Lee Myung Chul, Shim Kyu Won, Yun In Sik, Park Eun Kyung, Kim Yong Oock
Seoul, Republic of Korea.
From the Department of Plastic and Reconstructive Surgery, Konkuk University School of Medicine; the Department of Medicine, Yonsei University Graduate School of Medicine; the Department of Pediatric Neurosurgery, Severance Children's Hospital; and the Department of Plastic and Reconstructive Surgery, Institute for Human Tissue Restoration, Yonsei University College of Medicine.
Plast Reconstr Surg. 2017 Jan;139(1):157-169. doi: 10.1097/PRS.0000000000002899.
Distraction osteogenesis has been used to correct sagittal craniosynostosis in various ways.
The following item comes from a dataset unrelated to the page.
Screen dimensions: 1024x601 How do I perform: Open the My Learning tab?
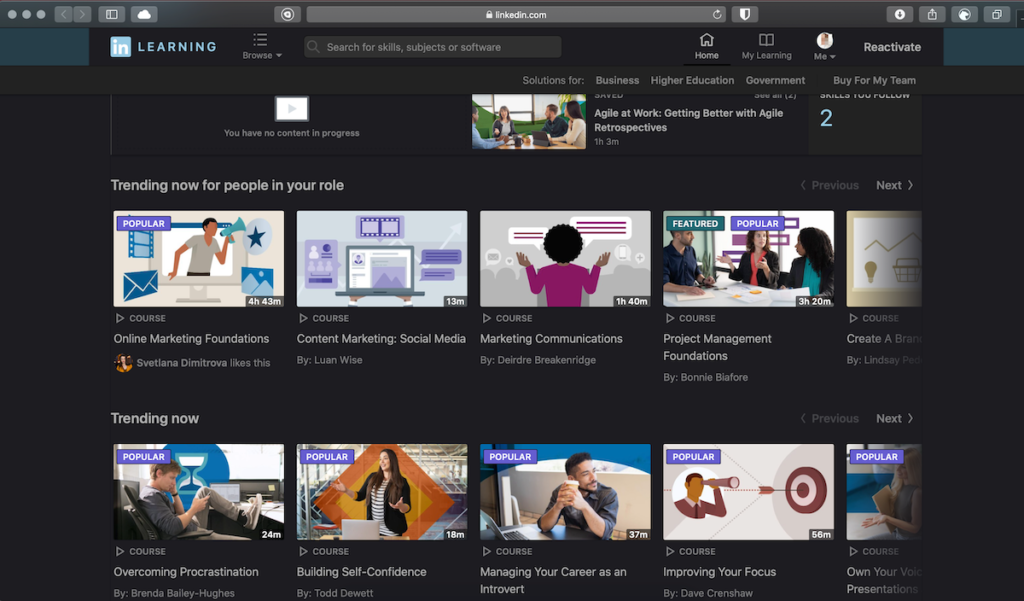point(766,45)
The purpose of this study was to introduce three distraction osteogenesis procedures by describing four objective measurements.
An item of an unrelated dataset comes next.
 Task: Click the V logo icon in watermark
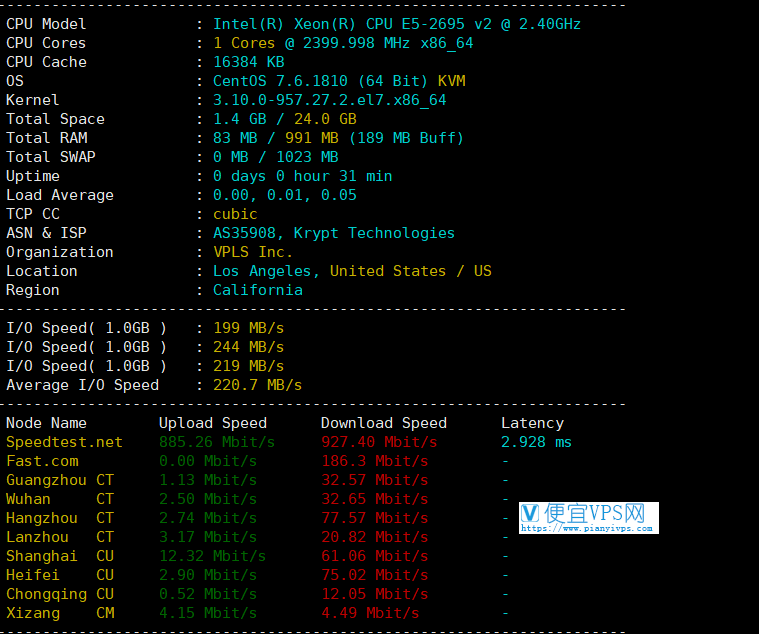530,513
Fifty-four patients with sagittal synostosis were recruited and assigned to one of three therapeutic groups: group 1, anteroposterior compression with bitemporal expansion (n = 35); group 2, bitemporal expansion (n = 9); and group 3, anteroposterior expansion with bitemporal expansion (n = 10). Distraction procedures were performed while maintaining dural attachment. Four indices-namely cranial index, head circumference, intracranial volume, and neurodevelopmental index (using the Bayley Scales of Infant Development II), were analyzed.
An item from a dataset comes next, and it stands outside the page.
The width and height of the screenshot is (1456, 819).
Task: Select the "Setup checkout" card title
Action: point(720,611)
The preoperative cranial index of group 1 (68.51 ± 4.73) differed significantly from those of groups 2 (76.75 ± 2.4; p < 0.05) and 3 (86.8 ± 3.99; p < 0.05). Postoperative cranial index in all groups converged to the mesocephalic cranial index. Preoperative intracranial volume determinations were within the normal range for the majority of participants in groups 1 and 2; however, most fell below -1 SD in group 3 [n = 8 (80 percent)]. Postoperatively, 90 percent of group 3 participants had intracranial volume values within the normal range. The preoperative mental and psychomotor developmental indices of group 3 were significantly lower than those in the other two groups. The postoperative analysis showed significant improvement in these indices in groups 1 and 3 or when all patients were analyzed.
Symmetric sagittal synostosis can be effectively treated with distraction osteogenesis reformation guided by strategic categorization.
CLINICAL QUESTION/LEVEL OF EVIDENCE: Therapeutic, IV.